:: ABOUT THIS TASK ::
Retype the records below exactly. Leave nothing out.

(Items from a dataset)
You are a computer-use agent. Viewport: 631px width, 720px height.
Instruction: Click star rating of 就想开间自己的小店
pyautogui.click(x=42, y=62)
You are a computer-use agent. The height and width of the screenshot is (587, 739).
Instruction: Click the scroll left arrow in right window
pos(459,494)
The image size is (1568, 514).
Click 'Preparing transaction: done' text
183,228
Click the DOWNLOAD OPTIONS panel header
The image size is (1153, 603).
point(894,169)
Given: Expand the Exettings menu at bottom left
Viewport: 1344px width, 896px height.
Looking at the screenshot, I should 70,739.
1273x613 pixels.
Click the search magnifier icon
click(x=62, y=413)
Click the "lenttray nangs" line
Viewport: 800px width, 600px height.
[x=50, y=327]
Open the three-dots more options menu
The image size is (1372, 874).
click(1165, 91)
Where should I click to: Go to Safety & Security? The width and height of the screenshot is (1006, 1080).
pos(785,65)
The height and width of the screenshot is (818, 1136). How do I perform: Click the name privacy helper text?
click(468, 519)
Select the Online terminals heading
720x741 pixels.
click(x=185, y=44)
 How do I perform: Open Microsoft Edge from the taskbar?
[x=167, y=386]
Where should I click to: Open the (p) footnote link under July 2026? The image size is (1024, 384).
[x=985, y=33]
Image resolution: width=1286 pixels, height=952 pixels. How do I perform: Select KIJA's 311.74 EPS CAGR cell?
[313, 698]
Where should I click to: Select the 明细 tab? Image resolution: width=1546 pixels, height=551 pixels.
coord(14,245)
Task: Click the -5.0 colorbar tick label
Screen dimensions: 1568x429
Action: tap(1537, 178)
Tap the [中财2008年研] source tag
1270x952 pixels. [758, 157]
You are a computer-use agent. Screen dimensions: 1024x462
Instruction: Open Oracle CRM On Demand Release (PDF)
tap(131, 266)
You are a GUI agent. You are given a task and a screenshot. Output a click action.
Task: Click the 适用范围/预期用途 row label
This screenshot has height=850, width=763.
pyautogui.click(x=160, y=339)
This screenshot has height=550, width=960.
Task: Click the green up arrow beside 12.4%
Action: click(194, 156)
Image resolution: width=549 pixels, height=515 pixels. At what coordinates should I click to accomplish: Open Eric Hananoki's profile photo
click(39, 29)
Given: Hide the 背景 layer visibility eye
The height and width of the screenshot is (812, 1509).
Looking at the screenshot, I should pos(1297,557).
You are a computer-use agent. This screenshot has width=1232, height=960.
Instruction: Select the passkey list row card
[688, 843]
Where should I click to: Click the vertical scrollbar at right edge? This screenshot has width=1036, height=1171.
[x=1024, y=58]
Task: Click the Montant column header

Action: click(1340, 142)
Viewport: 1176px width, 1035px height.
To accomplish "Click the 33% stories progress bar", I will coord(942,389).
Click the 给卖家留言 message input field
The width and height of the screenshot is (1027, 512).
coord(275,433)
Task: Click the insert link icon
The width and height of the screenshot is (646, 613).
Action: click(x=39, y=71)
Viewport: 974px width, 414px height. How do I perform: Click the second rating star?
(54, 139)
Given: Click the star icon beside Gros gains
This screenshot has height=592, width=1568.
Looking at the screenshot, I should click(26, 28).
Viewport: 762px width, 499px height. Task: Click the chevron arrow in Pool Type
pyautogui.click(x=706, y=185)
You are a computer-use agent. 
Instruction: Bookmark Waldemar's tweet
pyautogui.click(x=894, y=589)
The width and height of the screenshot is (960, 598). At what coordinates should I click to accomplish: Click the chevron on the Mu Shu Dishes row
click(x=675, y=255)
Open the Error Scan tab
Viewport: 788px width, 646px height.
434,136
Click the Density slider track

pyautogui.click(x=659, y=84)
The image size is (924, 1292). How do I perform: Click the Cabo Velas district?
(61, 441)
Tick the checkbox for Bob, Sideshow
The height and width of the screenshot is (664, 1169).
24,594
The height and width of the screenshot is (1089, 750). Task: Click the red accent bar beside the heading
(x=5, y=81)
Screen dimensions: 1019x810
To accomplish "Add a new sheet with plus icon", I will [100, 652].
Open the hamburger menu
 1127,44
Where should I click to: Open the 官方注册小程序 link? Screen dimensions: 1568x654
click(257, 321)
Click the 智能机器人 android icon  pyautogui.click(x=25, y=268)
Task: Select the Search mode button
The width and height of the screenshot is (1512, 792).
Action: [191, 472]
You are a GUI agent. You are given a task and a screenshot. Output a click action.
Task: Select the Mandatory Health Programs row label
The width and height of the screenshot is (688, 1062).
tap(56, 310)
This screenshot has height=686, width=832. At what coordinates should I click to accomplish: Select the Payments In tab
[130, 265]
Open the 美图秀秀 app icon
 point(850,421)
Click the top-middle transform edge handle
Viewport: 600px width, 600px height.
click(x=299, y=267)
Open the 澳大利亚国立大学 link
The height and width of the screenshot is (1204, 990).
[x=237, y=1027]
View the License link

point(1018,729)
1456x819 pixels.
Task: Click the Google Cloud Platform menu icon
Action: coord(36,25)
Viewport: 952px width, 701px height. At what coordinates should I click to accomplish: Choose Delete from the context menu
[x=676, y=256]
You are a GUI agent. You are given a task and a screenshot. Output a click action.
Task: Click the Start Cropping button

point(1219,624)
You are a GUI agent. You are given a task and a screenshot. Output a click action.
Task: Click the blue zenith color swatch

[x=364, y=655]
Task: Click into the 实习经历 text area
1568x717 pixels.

:: WORKED SOLUTION ::
You are a computer-use agent. Viewport: 631px width, 720px height.
Instruction: Click star rating of 就想开间自己的小店
pyautogui.click(x=42, y=62)
You are a computer-use agent. The height and width of the screenshot is (587, 739).
Instruction: Click the scroll left arrow in right window
pos(459,494)
The image size is (1568, 514).
Click 'Preparing transaction: done' text
183,228
Click the DOWNLOAD OPTIONS panel header
The image size is (1153, 603).
point(894,169)
Given: Expand the Exettings menu at bottom left
Viewport: 1344px width, 896px height.
Looking at the screenshot, I should 70,739.
1273x613 pixels.
Click the search magnifier icon
click(x=62, y=413)
Click the "lenttray nangs" line
Viewport: 800px width, 600px height.
[x=50, y=327]
Open the three-dots more options menu
The image size is (1372, 874).
click(1165, 91)
Where should I click to: Go to Safety & Security? The width and height of the screenshot is (1006, 1080).
pos(785,65)
The height and width of the screenshot is (818, 1136). How do I perform: Click the name privacy helper text?
click(468, 519)
Select the Online terminals heading
720x741 pixels.
click(x=185, y=44)
 How do I perform: Open Microsoft Edge from the taskbar?
[x=167, y=386]
Where should I click to: Open the (p) footnote link under July 2026? The image size is (1024, 384).
[x=985, y=33]
Image resolution: width=1286 pixels, height=952 pixels. How do I perform: Select KIJA's 311.74 EPS CAGR cell?
[313, 698]
Where should I click to: Select the 明细 tab? Image resolution: width=1546 pixels, height=551 pixels.
coord(14,245)
Task: Click the -5.0 colorbar tick label
Screen dimensions: 1568x429
Action: tap(1537, 178)
Tap the [中财2008年研] source tag
1270x952 pixels. [758, 157]
You are a computer-use agent. Screen dimensions: 1024x462
Instruction: Open Oracle CRM On Demand Release (PDF)
tap(131, 266)
You are a GUI agent. You are given a task and a screenshot. Output a click action.
Task: Click the 适用范围/预期用途 row label
This screenshot has height=850, width=763.
pyautogui.click(x=160, y=339)
This screenshot has height=550, width=960.
Task: Click the green up arrow beside 12.4%
Action: click(194, 156)
Image resolution: width=549 pixels, height=515 pixels. At what coordinates should I click to accomplish: Open Eric Hananoki's profile photo
click(39, 29)
Given: Hide the 背景 layer visibility eye
The height and width of the screenshot is (812, 1509).
Looking at the screenshot, I should pos(1297,557).
You are a computer-use agent. This screenshot has width=1232, height=960.
Instruction: Select the passkey list row card
[688, 843]
Where should I click to: Click the vertical scrollbar at right edge? This screenshot has width=1036, height=1171.
[x=1024, y=58]
Task: Click the Montant column header

Action: click(1340, 142)
Viewport: 1176px width, 1035px height.
To accomplish "Click the 33% stories progress bar", I will coord(942,389).
Click the 给卖家留言 message input field
The width and height of the screenshot is (1027, 512).
coord(275,433)
Task: Click the insert link icon
The width and height of the screenshot is (646, 613).
Action: click(x=39, y=71)
Viewport: 974px width, 414px height. How do I perform: Click the second rating star?
(54, 139)
Given: Click the star icon beside Gros gains
This screenshot has height=592, width=1568.
Looking at the screenshot, I should click(26, 28).
Viewport: 762px width, 499px height. Task: Click the chevron arrow in Pool Type
pyautogui.click(x=706, y=185)
You are a computer-use agent. 
Instruction: Bookmark Waldemar's tweet
pyautogui.click(x=894, y=589)
The width and height of the screenshot is (960, 598). At what coordinates should I click to accomplish: Click the chevron on the Mu Shu Dishes row
click(x=675, y=255)
Open the Error Scan tab
Viewport: 788px width, 646px height.
434,136
Click the Density slider track

pyautogui.click(x=659, y=84)
The image size is (924, 1292). How do I perform: Click the Cabo Velas district?
(61, 441)
Tick the checkbox for Bob, Sideshow
The height and width of the screenshot is (664, 1169).
24,594
The height and width of the screenshot is (1089, 750). Task: Click the red accent bar beside the heading
(x=5, y=81)
Screen dimensions: 1019x810
To accomplish "Add a new sheet with plus icon", I will [100, 652].
Open the hamburger menu
 1127,44
Where should I click to: Open the 官方注册小程序 link? Screen dimensions: 1568x654
click(257, 321)
Click the 智能机器人 android icon  pyautogui.click(x=25, y=268)
Task: Select the Search mode button
The width and height of the screenshot is (1512, 792).
Action: [191, 472]
You are a GUI agent. You are given a task and a screenshot. Output a click action.
Task: Select the Mandatory Health Programs row label
The width and height of the screenshot is (688, 1062).
tap(56, 310)
This screenshot has height=686, width=832. At what coordinates should I click to accomplish: Select the Payments In tab
[130, 265]
Open the 美图秀秀 app icon
 point(850,421)
Click the top-middle transform edge handle
Viewport: 600px width, 600px height.
click(x=299, y=267)
Open the 澳大利亚国立大学 link
The height and width of the screenshot is (1204, 990).
[x=237, y=1027]
View the License link

point(1018,729)
1456x819 pixels.
Task: Click the Google Cloud Platform menu icon
Action: coord(36,25)
Viewport: 952px width, 701px height. At what coordinates should I click to accomplish: Choose Delete from the context menu
[x=676, y=256]
You are a GUI agent. You are given a task and a screenshot. Output a click action.
Task: Click the Start Cropping button

point(1219,624)
You are a GUI agent. You are given a task and a screenshot. Output a click action.
Task: Click the blue zenith color swatch

[x=364, y=655]
Task: Click into the 实习经历 text area
1568x717 pixels.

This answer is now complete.